··· INPUT MATERIAL ···

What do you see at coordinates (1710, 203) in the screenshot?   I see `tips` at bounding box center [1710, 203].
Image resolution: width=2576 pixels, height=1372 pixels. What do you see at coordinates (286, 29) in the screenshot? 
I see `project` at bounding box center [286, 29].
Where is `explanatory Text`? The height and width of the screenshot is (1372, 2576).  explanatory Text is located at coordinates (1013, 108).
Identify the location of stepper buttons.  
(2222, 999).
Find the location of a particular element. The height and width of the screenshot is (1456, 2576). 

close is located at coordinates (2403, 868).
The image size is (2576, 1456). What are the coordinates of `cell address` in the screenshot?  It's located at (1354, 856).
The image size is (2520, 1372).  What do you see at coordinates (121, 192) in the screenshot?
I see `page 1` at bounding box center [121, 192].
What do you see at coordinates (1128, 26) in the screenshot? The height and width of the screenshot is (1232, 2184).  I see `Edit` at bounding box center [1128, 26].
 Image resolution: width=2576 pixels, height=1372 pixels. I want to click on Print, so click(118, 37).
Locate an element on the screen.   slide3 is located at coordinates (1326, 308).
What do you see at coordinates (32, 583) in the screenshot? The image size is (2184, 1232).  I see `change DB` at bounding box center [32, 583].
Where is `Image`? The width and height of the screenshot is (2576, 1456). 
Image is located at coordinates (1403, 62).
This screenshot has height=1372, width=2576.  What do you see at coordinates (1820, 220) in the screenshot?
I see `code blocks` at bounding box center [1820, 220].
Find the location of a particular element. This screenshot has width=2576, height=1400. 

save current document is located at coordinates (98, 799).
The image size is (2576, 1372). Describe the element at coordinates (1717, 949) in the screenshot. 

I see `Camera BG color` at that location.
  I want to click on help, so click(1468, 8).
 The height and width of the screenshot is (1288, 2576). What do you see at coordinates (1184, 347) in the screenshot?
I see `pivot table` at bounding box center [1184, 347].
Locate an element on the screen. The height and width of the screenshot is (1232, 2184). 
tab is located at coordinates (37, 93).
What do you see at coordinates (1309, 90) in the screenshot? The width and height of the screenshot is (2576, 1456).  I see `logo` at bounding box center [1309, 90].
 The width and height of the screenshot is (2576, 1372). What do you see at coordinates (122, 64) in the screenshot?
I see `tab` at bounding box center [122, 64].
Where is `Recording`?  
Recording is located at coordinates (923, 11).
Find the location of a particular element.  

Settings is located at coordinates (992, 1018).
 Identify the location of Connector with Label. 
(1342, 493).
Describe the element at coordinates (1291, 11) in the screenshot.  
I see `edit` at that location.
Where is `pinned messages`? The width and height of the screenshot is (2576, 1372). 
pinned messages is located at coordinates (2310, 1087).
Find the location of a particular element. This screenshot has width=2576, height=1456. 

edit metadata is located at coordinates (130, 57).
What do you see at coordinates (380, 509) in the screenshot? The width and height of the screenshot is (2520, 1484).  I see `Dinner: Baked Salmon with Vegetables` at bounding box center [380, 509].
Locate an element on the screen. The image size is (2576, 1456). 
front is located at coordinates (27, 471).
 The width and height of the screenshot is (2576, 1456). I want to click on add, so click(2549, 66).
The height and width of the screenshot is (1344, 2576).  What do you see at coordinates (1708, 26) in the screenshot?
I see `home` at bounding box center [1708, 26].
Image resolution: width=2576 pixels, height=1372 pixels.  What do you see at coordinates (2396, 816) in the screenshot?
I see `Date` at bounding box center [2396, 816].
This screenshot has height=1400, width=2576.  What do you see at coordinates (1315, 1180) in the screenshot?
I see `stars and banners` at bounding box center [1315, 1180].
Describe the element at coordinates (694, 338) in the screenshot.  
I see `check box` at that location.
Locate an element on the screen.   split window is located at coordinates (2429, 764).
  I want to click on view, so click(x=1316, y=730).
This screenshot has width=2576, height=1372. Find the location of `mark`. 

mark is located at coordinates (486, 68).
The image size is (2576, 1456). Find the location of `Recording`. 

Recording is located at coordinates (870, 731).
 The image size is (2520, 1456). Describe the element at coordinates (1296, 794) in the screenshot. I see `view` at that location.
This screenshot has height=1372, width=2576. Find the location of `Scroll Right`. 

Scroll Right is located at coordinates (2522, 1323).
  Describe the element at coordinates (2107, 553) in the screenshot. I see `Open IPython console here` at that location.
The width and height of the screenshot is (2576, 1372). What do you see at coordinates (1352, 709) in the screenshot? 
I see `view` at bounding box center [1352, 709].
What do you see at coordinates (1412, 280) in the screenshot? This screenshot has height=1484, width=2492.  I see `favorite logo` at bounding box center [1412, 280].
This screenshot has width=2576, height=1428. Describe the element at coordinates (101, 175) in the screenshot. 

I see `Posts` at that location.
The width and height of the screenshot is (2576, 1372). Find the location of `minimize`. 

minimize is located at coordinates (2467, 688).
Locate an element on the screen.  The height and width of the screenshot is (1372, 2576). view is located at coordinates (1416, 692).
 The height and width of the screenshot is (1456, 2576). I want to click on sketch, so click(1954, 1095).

···

PROBLEM TO SOLVE: Please repeat the records above line for line, with no changes.

CORRECT ANSWER:
What do you see at coordinates (1710, 203) in the screenshot?   I see `tips` at bounding box center [1710, 203].
Image resolution: width=2576 pixels, height=1372 pixels. What do you see at coordinates (286, 29) in the screenshot? 
I see `project` at bounding box center [286, 29].
Where is `explanatory Text`? The height and width of the screenshot is (1372, 2576).  explanatory Text is located at coordinates (1013, 108).
Identify the location of stepper buttons.  
(2222, 999).
Find the location of a particular element. The height and width of the screenshot is (1456, 2576). 

close is located at coordinates (2403, 868).
The image size is (2576, 1456). What are the coordinates of `cell address` in the screenshot?  It's located at (1354, 856).
The image size is (2520, 1372).  What do you see at coordinates (121, 192) in the screenshot?
I see `page 1` at bounding box center [121, 192].
What do you see at coordinates (1128, 26) in the screenshot? The height and width of the screenshot is (1232, 2184).  I see `Edit` at bounding box center [1128, 26].
 Image resolution: width=2576 pixels, height=1372 pixels. I want to click on Print, so click(118, 37).
Locate an element on the screen.   slide3 is located at coordinates (1326, 308).
What do you see at coordinates (32, 583) in the screenshot? The image size is (2184, 1232).  I see `change DB` at bounding box center [32, 583].
Where is `Image`? The width and height of the screenshot is (2576, 1456). 
Image is located at coordinates (1403, 62).
This screenshot has height=1372, width=2576.  What do you see at coordinates (1820, 220) in the screenshot?
I see `code blocks` at bounding box center [1820, 220].
Find the location of a particular element. This screenshot has width=2576, height=1400. 

save current document is located at coordinates (98, 799).
The image size is (2576, 1372). Describe the element at coordinates (1717, 949) in the screenshot. 

I see `Camera BG color` at that location.
  I want to click on help, so click(1468, 8).
 The height and width of the screenshot is (1288, 2576). What do you see at coordinates (1184, 347) in the screenshot?
I see `pivot table` at bounding box center [1184, 347].
Locate an element on the screen. The height and width of the screenshot is (1232, 2184). 
tab is located at coordinates (37, 93).
What do you see at coordinates (1309, 90) in the screenshot? The width and height of the screenshot is (2576, 1456).  I see `logo` at bounding box center [1309, 90].
 The width and height of the screenshot is (2576, 1372). What do you see at coordinates (122, 64) in the screenshot?
I see `tab` at bounding box center [122, 64].
Where is `Recording`?  
Recording is located at coordinates (923, 11).
Find the location of a particular element.  

Settings is located at coordinates (992, 1018).
 Identify the location of Connector with Label. 
(1342, 493).
Describe the element at coordinates (1291, 11) in the screenshot.  
I see `edit` at that location.
Where is `pinned messages`? The width and height of the screenshot is (2576, 1372). 
pinned messages is located at coordinates (2310, 1087).
Find the location of a particular element. This screenshot has width=2576, height=1456. 

edit metadata is located at coordinates (130, 57).
What do you see at coordinates (380, 509) in the screenshot? The width and height of the screenshot is (2520, 1484).  I see `Dinner: Baked Salmon with Vegetables` at bounding box center [380, 509].
Locate an element on the screen. The image size is (2576, 1456). 
front is located at coordinates (27, 471).
 The width and height of the screenshot is (2576, 1456). I want to click on add, so click(2549, 66).
The height and width of the screenshot is (1344, 2576).  What do you see at coordinates (1708, 26) in the screenshot?
I see `home` at bounding box center [1708, 26].
Image resolution: width=2576 pixels, height=1372 pixels.  What do you see at coordinates (2396, 816) in the screenshot?
I see `Date` at bounding box center [2396, 816].
This screenshot has height=1400, width=2576.  What do you see at coordinates (1315, 1180) in the screenshot?
I see `stars and banners` at bounding box center [1315, 1180].
Describe the element at coordinates (694, 338) in the screenshot.  
I see `check box` at that location.
Locate an element on the screen.   split window is located at coordinates (2429, 764).
  I want to click on view, so click(x=1316, y=730).
This screenshot has width=2576, height=1372. Find the location of `mark`. 

mark is located at coordinates (486, 68).
The image size is (2576, 1456). Find the location of `Recording`. 

Recording is located at coordinates (870, 731).
 The image size is (2520, 1456). Describe the element at coordinates (1296, 794) in the screenshot. I see `view` at that location.
This screenshot has height=1372, width=2576. Find the location of `Scroll Right`. 

Scroll Right is located at coordinates (2522, 1323).
  Describe the element at coordinates (2107, 553) in the screenshot. I see `Open IPython console here` at that location.
The width and height of the screenshot is (2576, 1372). What do you see at coordinates (1352, 709) in the screenshot? 
I see `view` at bounding box center [1352, 709].
What do you see at coordinates (1412, 280) in the screenshot? This screenshot has height=1484, width=2492.  I see `favorite logo` at bounding box center [1412, 280].
This screenshot has width=2576, height=1428. Describe the element at coordinates (101, 175) in the screenshot. 

I see `Posts` at that location.
The width and height of the screenshot is (2576, 1372). Find the location of `minimize`. 

minimize is located at coordinates (2467, 688).
Locate an element on the screen.  The height and width of the screenshot is (1372, 2576). view is located at coordinates (1416, 692).
 The height and width of the screenshot is (1456, 2576). I want to click on sketch, so click(1954, 1095).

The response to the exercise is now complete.